Useful as a draft model for speculative decoding with the 35B-A3B.
### Qwen3.5-4B
Performance close to the previous Qwen3-80B-A3B (20x larger). Excellent for
on-device/edge tasks. ~3 GB at Q4_K_M.
---
## 6. Best GGUF Quantizers: Unsloth vs bartowski vs Others
### Providers Compared
| Provider | Approach | Strengths |
|----------|----------|-----------|
| **Unsloth** | Dynamic 2.0: per-layer adaptive quantization, 1.5M+ token calibration dataset | Best at low bit-rates (Q2, Q3), model-specific tuning, fast updates |
| **bartowski** | Custom imatrix calibration, upstream llama.cpp PR for improved tensor recipes | Lower KLD at Q4_K_M in some tests, stable quality |
| **noctrex** | MXFP4 for MoE experts + Q8/BF16 for rest | Specialized for MoE models |
| **ubergarm** | Standard llama.cpp quantization | Reliable baseline |
| **AesSedai** | imatrix-based | Good coverage, sometimes outperformed by Unsloth Dynamic |
| **mradermacher** | Mass-produced quants across many models | Broad coverage, less specialized |
### Head-to-Head: Unsloth vs bartowski
On standard KLD benchmarks (Qwen QwQ-32B comparison):
- bartowski Q4_K_M: 0.0087 KLD
- Unsloth Q4_K_M: 0.0222 KLD
- bartowski IQ4_XS: 0.0127 KLD at 4.93 GiB
However, on real-world task evaluations (LiveCodeBench v6, MMLU Pro), Unsloth Dynamic
IQ2_XXS outperformed AesSedai IQ3_S despite being 11GB smaller -- demonstrating that
KLD/perplexity alone do not predict task performance.
### Recommendation
- **Q4 and above**: bartowski and Unsloth are both excellent. bartowski may have slightly
lower KLD at Q4_K_M. Either is a safe choice.
- **Q3 and below**: Unsloth Dynamic 2.0 (UD- prefix) is the clear winner.

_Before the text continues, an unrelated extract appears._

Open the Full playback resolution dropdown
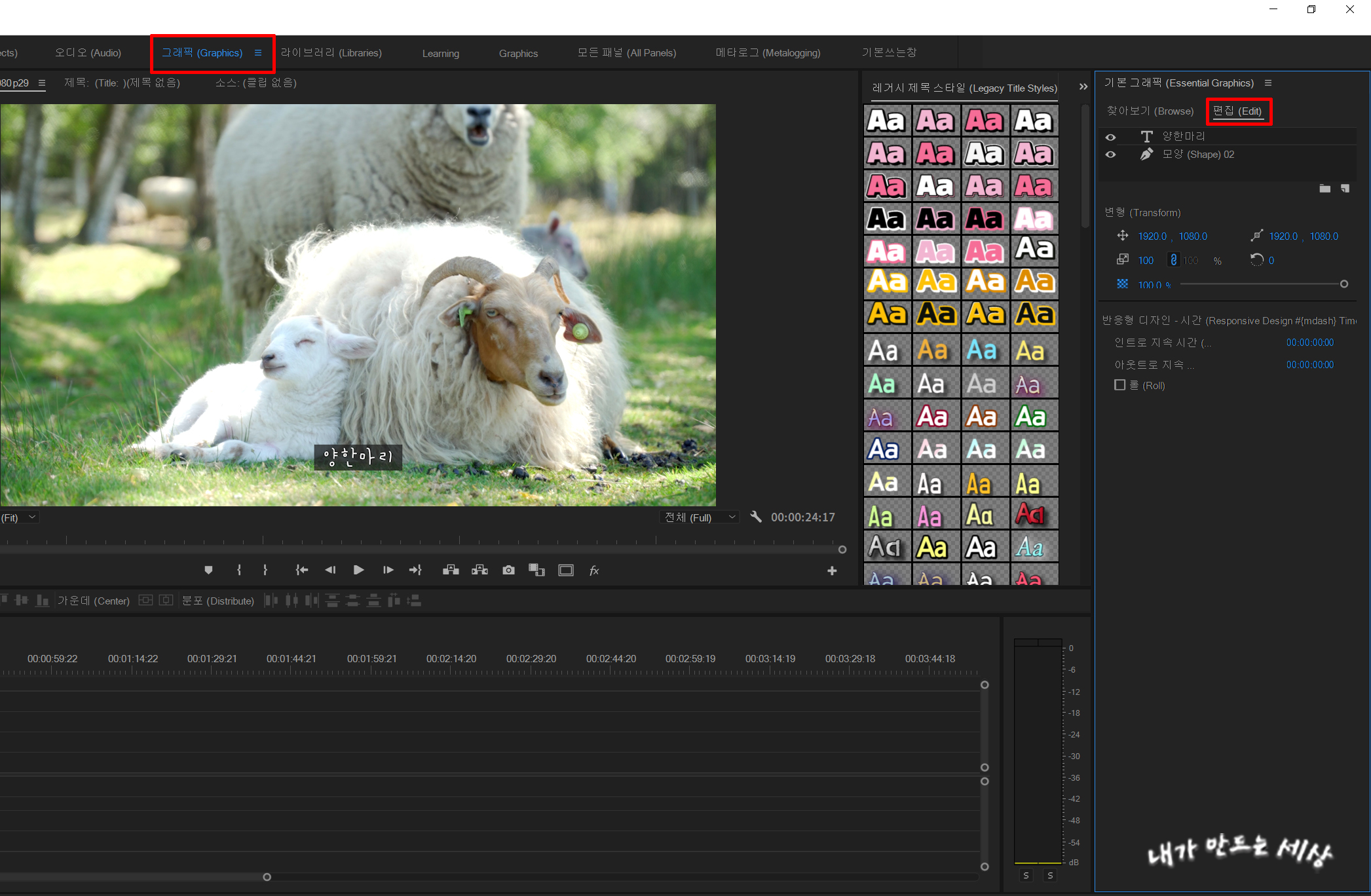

The per-layer
adaptive approach preserves critical layers at higher precision.
- **MoE-specific**: noctrex MXFP4_MOE is worth testing if you want pure MoE-optimized
quantization.
- **Overall**: For Qwen3.5-35B-A3B, use **Unsloth UD-Q4_K_XL** (22.2 GB) or
**Q8_0** (36.9 GB) for maximum quality. For bartowski, use their Q4_K_M.
### imatrix Note
All modern GGUF quantizers now use imatrix (importance matrix) calibration. This adds
5-10% inference overhead but significantly improves quality at low bit-rates. The
calibration dataset matters: Unsloth uses 1.5M+ hand-curated tokens; bartowski uses
different calibration texts optimized for different use cases.
---
## 7. Unsloth Studio
### What It Is
Unsloth Studio is an open-source, no-code web UI for training and running LLMs locally.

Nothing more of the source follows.